Task directions | Please set down each entry exactly, omitting any picture it holds.

(Items listed in a dataset)
= = = = = = =

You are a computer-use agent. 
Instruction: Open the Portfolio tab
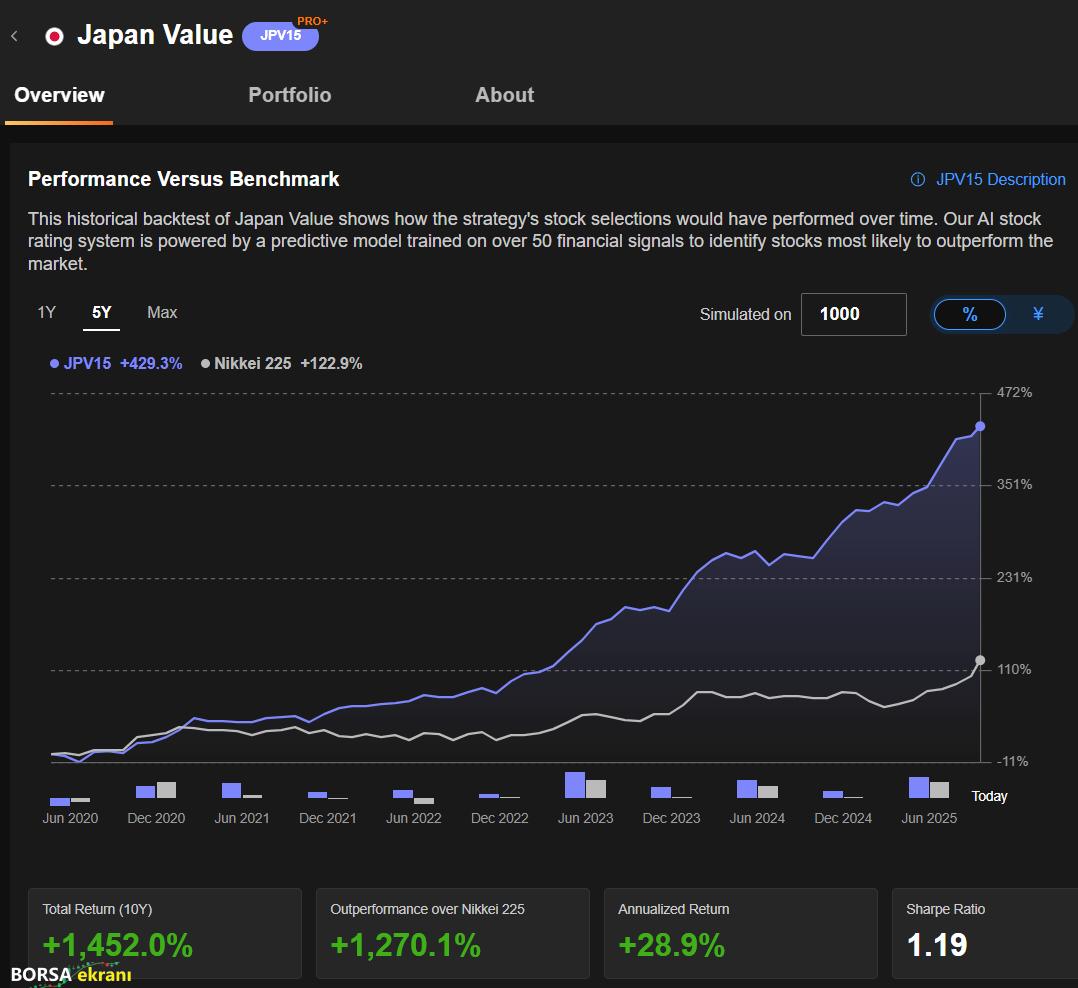coord(289,95)
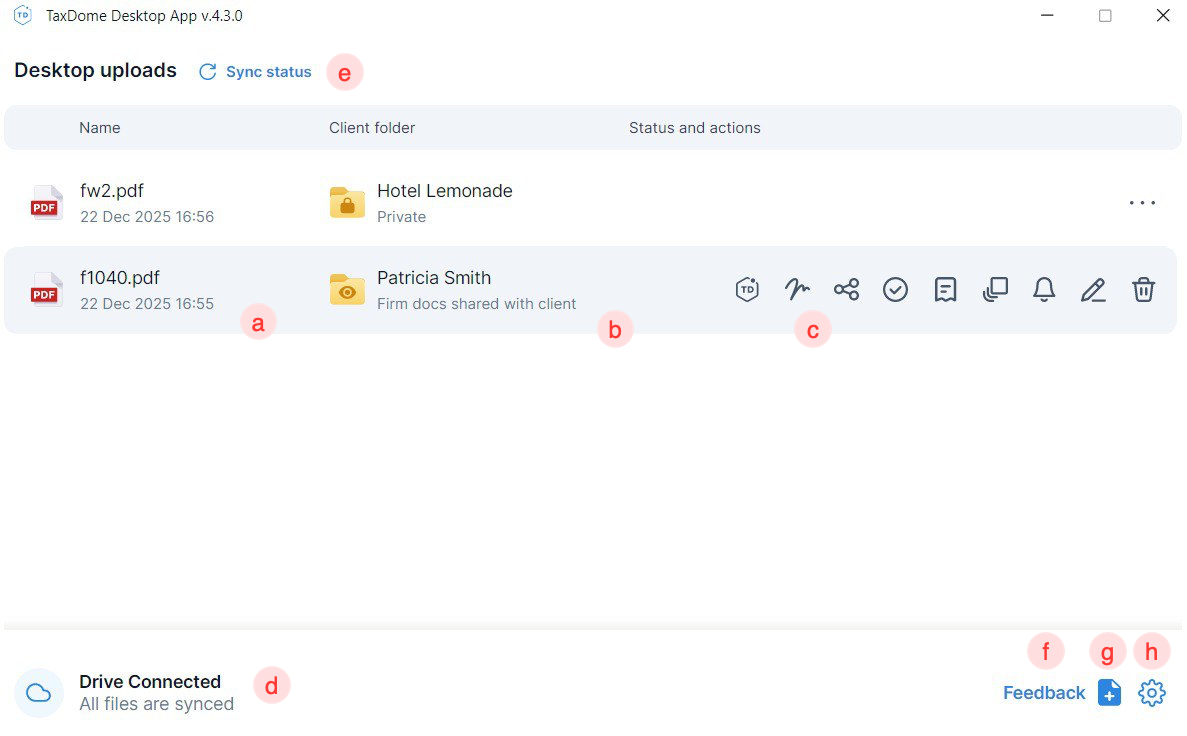Click the cloud Drive Connected icon
Viewport: 1187px width, 736px height.
(x=39, y=693)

= = = = = = =

Solution below |
You are a computer-use agent. 
Instruction: Open the Portfolio tab
coord(289,95)
Click the cloud Drive Connected icon
Viewport: 1187px width, 736px height.
(x=39, y=693)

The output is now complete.